BEGIN Data for analysis

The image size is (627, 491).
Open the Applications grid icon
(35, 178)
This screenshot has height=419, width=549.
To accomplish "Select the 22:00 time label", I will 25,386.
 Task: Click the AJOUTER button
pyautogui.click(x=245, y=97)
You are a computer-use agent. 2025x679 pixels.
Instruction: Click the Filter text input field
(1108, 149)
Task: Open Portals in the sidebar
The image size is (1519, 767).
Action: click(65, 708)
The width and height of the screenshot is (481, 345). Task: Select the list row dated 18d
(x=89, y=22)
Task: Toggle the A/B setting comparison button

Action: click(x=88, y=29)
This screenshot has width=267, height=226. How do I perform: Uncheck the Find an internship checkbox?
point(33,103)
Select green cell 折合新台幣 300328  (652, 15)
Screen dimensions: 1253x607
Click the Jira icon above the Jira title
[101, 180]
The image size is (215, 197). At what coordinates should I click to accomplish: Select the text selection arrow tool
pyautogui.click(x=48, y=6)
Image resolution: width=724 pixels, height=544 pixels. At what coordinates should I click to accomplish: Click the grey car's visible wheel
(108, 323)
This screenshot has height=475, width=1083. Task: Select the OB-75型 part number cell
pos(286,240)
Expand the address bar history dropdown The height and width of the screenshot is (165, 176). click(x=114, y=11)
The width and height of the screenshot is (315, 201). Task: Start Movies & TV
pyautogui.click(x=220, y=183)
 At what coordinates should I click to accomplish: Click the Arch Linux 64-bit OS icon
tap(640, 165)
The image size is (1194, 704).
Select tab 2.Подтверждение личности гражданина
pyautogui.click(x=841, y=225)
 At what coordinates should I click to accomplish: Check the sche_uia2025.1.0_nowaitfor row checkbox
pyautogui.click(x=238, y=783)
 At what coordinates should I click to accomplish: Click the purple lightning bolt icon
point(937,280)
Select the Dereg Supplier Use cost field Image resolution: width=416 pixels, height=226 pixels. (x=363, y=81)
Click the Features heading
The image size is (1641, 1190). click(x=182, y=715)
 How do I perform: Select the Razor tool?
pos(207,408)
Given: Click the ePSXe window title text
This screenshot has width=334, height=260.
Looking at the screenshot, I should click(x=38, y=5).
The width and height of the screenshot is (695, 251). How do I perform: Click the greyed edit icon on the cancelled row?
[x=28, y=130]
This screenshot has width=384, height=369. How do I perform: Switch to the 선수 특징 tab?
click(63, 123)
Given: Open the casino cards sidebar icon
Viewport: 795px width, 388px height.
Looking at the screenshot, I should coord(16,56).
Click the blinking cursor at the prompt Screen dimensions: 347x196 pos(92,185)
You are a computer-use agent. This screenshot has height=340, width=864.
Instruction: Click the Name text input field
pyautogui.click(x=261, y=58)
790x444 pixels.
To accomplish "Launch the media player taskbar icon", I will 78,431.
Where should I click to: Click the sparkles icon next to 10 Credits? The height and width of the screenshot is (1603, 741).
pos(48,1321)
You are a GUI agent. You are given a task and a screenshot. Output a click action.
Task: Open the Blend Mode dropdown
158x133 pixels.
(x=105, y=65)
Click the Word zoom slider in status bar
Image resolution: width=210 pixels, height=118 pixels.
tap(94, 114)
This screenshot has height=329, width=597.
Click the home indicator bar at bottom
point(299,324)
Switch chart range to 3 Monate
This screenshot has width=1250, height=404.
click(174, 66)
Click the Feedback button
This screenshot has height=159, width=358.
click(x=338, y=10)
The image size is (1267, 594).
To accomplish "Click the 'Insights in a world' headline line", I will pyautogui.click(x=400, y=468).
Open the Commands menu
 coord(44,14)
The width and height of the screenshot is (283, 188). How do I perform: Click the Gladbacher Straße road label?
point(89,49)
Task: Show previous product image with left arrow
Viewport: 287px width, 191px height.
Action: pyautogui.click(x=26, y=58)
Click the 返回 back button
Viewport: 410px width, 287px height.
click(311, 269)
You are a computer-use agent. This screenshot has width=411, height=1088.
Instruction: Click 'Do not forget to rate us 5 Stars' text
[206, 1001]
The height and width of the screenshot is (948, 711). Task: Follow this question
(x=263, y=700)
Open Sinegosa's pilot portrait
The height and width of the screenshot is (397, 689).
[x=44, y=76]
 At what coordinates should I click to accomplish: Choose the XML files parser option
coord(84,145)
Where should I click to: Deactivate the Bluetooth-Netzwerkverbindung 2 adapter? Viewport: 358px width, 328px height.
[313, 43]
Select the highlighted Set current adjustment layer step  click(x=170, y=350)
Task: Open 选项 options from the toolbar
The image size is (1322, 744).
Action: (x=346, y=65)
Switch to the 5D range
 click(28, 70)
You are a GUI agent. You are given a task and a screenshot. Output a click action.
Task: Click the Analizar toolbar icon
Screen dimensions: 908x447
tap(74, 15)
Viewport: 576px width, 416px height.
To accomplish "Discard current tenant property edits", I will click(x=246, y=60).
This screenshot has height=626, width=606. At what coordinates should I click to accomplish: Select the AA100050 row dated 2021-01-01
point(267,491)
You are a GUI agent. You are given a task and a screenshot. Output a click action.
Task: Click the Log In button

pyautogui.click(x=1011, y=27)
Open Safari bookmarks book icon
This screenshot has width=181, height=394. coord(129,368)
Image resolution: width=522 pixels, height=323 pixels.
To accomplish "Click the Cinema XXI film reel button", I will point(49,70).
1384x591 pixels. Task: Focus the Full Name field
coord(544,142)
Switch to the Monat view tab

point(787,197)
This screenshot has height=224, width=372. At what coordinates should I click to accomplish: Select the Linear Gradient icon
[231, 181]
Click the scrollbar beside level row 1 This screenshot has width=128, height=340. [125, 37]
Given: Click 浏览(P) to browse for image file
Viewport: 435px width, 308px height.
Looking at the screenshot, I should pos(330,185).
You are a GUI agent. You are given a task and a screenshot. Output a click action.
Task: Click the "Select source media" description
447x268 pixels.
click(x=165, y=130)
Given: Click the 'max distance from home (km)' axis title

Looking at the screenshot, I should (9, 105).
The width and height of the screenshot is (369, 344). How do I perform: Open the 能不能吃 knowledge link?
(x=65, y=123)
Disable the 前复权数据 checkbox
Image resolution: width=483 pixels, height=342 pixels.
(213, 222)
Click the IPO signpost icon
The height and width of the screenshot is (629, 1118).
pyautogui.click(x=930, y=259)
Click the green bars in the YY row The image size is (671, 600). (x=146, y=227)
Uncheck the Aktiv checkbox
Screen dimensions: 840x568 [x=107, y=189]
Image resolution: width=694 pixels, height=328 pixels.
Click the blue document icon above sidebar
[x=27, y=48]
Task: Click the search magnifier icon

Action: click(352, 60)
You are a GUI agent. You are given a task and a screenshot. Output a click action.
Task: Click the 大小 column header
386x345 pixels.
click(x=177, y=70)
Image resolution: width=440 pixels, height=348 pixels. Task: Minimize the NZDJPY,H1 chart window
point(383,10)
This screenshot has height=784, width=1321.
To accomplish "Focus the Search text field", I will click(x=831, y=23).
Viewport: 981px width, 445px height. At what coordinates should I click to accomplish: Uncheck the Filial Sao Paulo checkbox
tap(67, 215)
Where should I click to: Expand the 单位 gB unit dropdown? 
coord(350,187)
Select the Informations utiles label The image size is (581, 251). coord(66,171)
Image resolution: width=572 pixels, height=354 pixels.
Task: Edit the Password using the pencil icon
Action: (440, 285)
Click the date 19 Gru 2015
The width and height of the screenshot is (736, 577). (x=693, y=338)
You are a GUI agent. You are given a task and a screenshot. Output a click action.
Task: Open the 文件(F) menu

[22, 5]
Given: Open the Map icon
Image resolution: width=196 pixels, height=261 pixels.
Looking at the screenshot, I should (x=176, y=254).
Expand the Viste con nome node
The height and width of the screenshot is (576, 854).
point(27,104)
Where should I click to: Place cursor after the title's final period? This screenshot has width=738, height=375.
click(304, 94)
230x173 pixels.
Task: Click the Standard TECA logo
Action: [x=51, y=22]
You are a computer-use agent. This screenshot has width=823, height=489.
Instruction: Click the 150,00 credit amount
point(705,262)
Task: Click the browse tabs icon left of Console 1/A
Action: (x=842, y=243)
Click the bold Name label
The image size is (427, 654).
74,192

END Data for analysis

[What you will do]:
Here the output must be the lines above from the line with "Task: Open Portals in the sidebar" to the line with "Given: Click the ePSXe window title text", both included, duplicated word for word and nothing else.

[Exercise answer]:
Task: Open Portals in the sidebar
The image size is (1519, 767).
Action: click(65, 708)
The width and height of the screenshot is (481, 345). Task: Select the list row dated 18d
(x=89, y=22)
Task: Toggle the A/B setting comparison button

Action: click(x=88, y=29)
This screenshot has width=267, height=226. How do I perform: Uncheck the Find an internship checkbox?
point(33,103)
Select green cell 折合新台幣 300328  (652, 15)
Screen dimensions: 1253x607
Click the Jira icon above the Jira title
[101, 180]
The image size is (215, 197). At what coordinates should I click to accomplish: Select the text selection arrow tool
pyautogui.click(x=48, y=6)
Image resolution: width=724 pixels, height=544 pixels. At what coordinates should I click to accomplish: Click the grey car's visible wheel
(108, 323)
This screenshot has height=475, width=1083. Task: Select the OB-75型 part number cell
pos(286,240)
Expand the address bar history dropdown The height and width of the screenshot is (165, 176). click(x=114, y=11)
The width and height of the screenshot is (315, 201). Task: Start Movies & TV
pyautogui.click(x=220, y=183)
 At what coordinates should I click to accomplish: Click the Arch Linux 64-bit OS icon
tap(640, 165)
The image size is (1194, 704).
Select tab 2.Подтверждение личности гражданина
pyautogui.click(x=841, y=225)
 At what coordinates should I click to accomplish: Check the sche_uia2025.1.0_nowaitfor row checkbox
pyautogui.click(x=238, y=783)
 At what coordinates should I click to accomplish: Click the purple lightning bolt icon
point(937,280)
Select the Dereg Supplier Use cost field Image resolution: width=416 pixels, height=226 pixels. (x=363, y=81)
Click the Features heading
The image size is (1641, 1190). click(x=182, y=715)
 How do I perform: Select the Razor tool?
pos(207,408)
Given: Click the ePSXe window title text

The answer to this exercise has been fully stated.